Елена Бальзамо. Август Стриндберг: Лики и судьба. - М.: Новое литературное обозрение, 2009. – 324 с.
Он мог бы сказать о себе словами Кириллова из «Бесов» Федора Достоевского: «Меня всю жизнь Бог мучил». Современный исследователь творчества писателя и драматурга Августа Стриндберга (1849–1912) Елена Бальзамо (Франция) подробно останавливается на чрезвычайно напряженном религиозном поиске мэтра, в котором его взгляды и убеждения обретали не меньшую реальность, чем герои его пьес или романов.
Правда, на первый взгляд искания вполне коррелируются с разнообразными интересами и экспериментаторствами Стриндберга. Обратим внимание, что его наследие (73 тома сочинений и 22 тома писем) включает в себя не только романы или многочисленные пьесы, но и работы по химии, лингвистике┘ Бальзамо указывает, что Стриндберг был последним из художников-мыслителей, кто стремился к энциклопедичности, следованию образцам эпохи возрождения или просвещения. Хотя в отличие от Леонардо или Ламетри его естественно-научные изыскания оказались, мягко скажем, дилетантскими┘
Но как раз в стремлении к богопознанию дилетантизма и нет. Есть поиск. Страдание. Отчаяние.
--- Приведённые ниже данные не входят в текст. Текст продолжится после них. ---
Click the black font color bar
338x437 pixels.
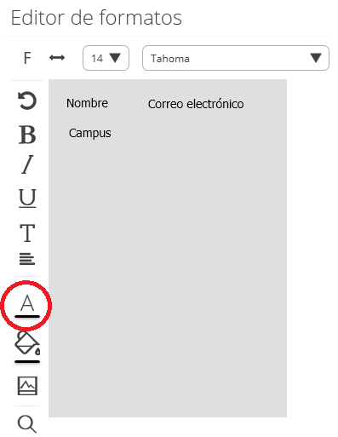(27, 316)
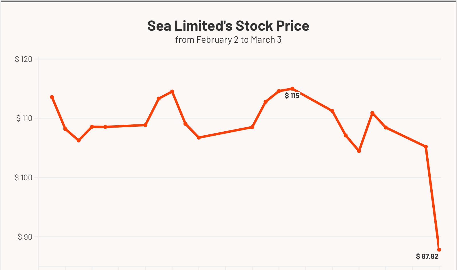
Task: Click the $ 110 y-axis label
Action: 24,118
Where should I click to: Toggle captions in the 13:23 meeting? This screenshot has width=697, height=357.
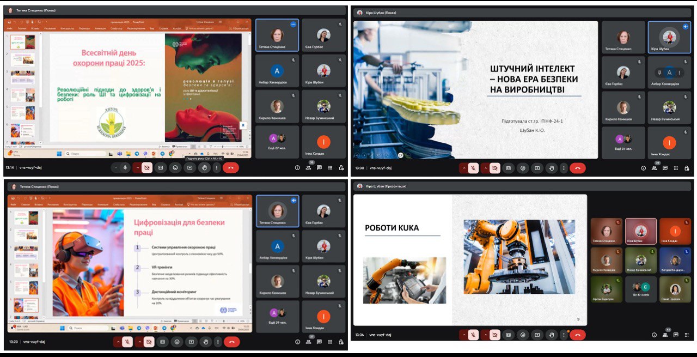pyautogui.click(x=162, y=342)
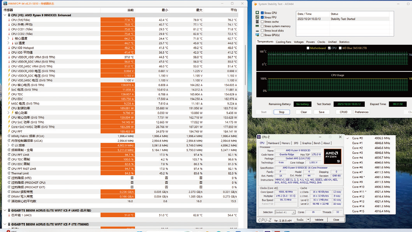The image size is (412, 232).
Task: Enable the Stress cache checkbox
Action: (262, 22)
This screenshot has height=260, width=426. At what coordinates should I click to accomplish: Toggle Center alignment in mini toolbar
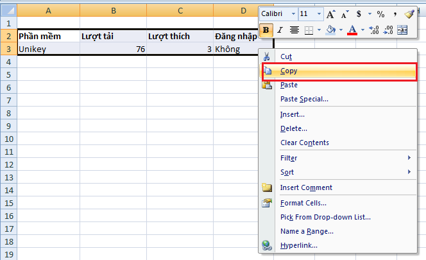294,30
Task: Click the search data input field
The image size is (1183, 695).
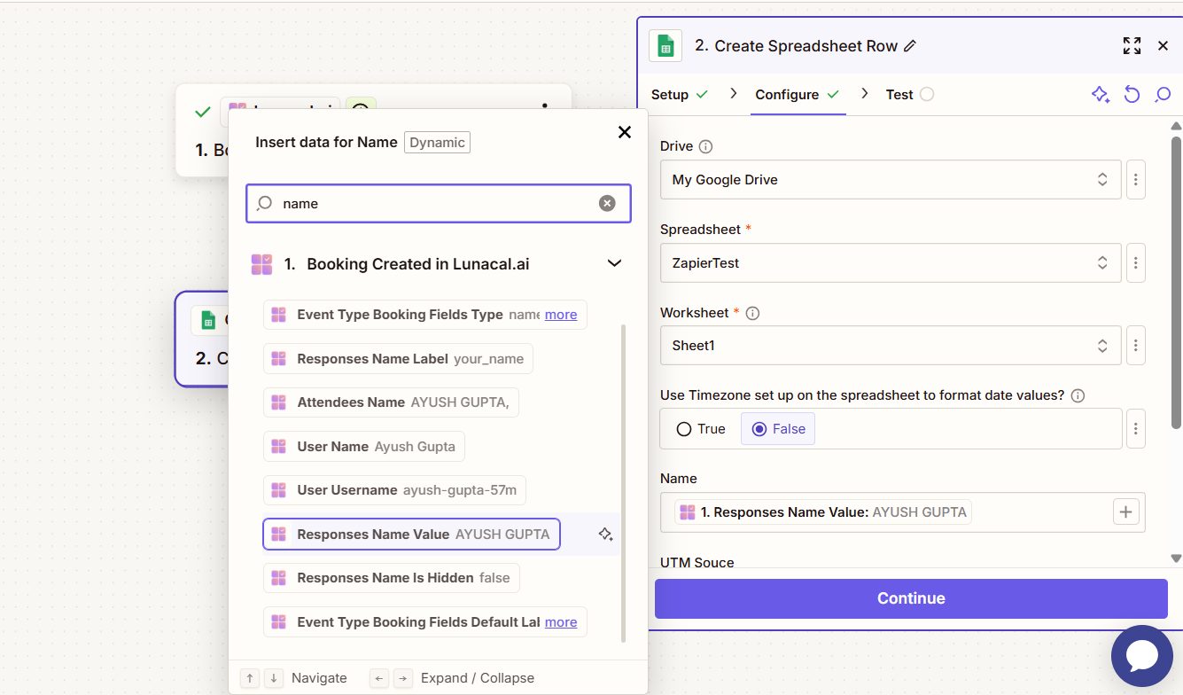Action: [439, 203]

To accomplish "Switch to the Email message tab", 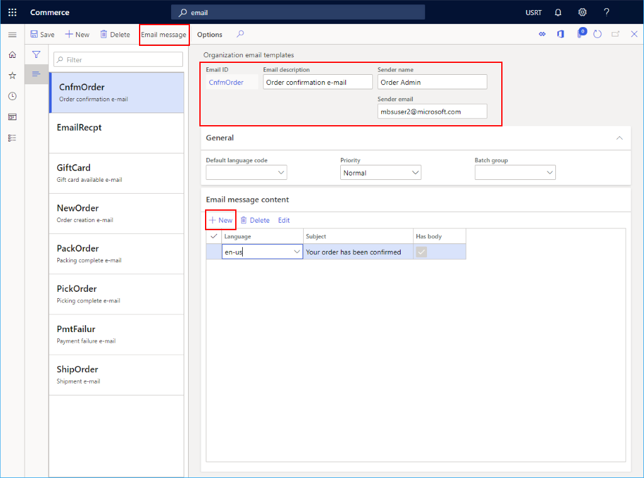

В молодости было своеобразное богоборчество. «Я не признаю иного Бога, кроме Бога-творца и хранителя мироздания, и не думаю, чтобы он нуждался в помощниках. Но вы, по-видимому, не считаете его достаточно могущественным, раз, подобно язычникам, сотворили двух и даже трех кумиров», – в полемическом задоре говорил он устами героя своей пьесы с говорящим названием «Вольнодумец». Дальше – больше. Не только религия, но и мораль, мыслятся Стриндбергом, как удел слабых. Ведь это всего лишь «маски и козлы отпущения, в которых не нуждается сильный человек, ибо он сам способен нести бремя своего поступка или сбросить его с помощью размышления». Христос Спаситель, таким образом, представляется ему Богом слабых, «жалким Богом». Такого не было даже у Фридриха Ницше (а Стриндберг успел побывать и ницшеанцем), признававшего Иисуса и противопоставлявшего его собственно историческому христианству и исторической Церкви.
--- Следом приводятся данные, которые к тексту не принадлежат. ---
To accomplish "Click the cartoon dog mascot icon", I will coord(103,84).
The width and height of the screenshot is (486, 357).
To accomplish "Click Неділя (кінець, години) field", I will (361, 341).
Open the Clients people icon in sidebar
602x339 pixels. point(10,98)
Правда, в отличие от Ницше исторические Церковь и христианство писатель воспринимал скорее положительно, ибо заменившая их атеистическая картина мира заменила религию детерминизмом, то есть безответственностью. А это уже «большое жульничество», индульгенция для «слабого человека». Дальнейшее превращение земли в ад, сумасшедший дом, кладбище.
Но «непонятный Спаситель» не оставлял драматурга. И Стриндберг совершает новый поворот. Он развивает теорию шведского мистика Эммануила Сведенборга, согласно которой имела место инкарнация без искупления. Иными словами, Христос умер не за нас, а вместо нас. Отсюда своеобразное, чисто стриндбергианское, «подражание Христу». Любой человек может расплатиться за другого и тем самым спасти его. Правда, и здесь не обошлось без извечного богоборчества – лично Стриндбергу не нужна жертва Спасителя – «ибо самим собой я точно займусь сам».
И лишь в конце жизни писатель возвращается к мысли, что Христос есть прежде всего, если не исключительно, жертвенный Агнец. То есть тот самый «козел отпущения», о котором столь презрительно он отзывался в пору молодости. Елена Бальзамо справедливо обращает внимание, что если с точки зрения теологии он описал круг, то с точки зрения психологии он, безусловно, продвинулся вперед. Ведь автор «Пути в Дамаск» «понял необходимость и значимость страданий».
Такие вот метаморфозы. Кому-то они покажутся наивными, кому-то – еретическими. Но, как говорил Николай Бердяев по поводу все того же Ницше, искреннее богоборствование автора «Заратустры» более угодно Христу, чем теплохладная вера обывателя. А Август Стриндберг был искренен.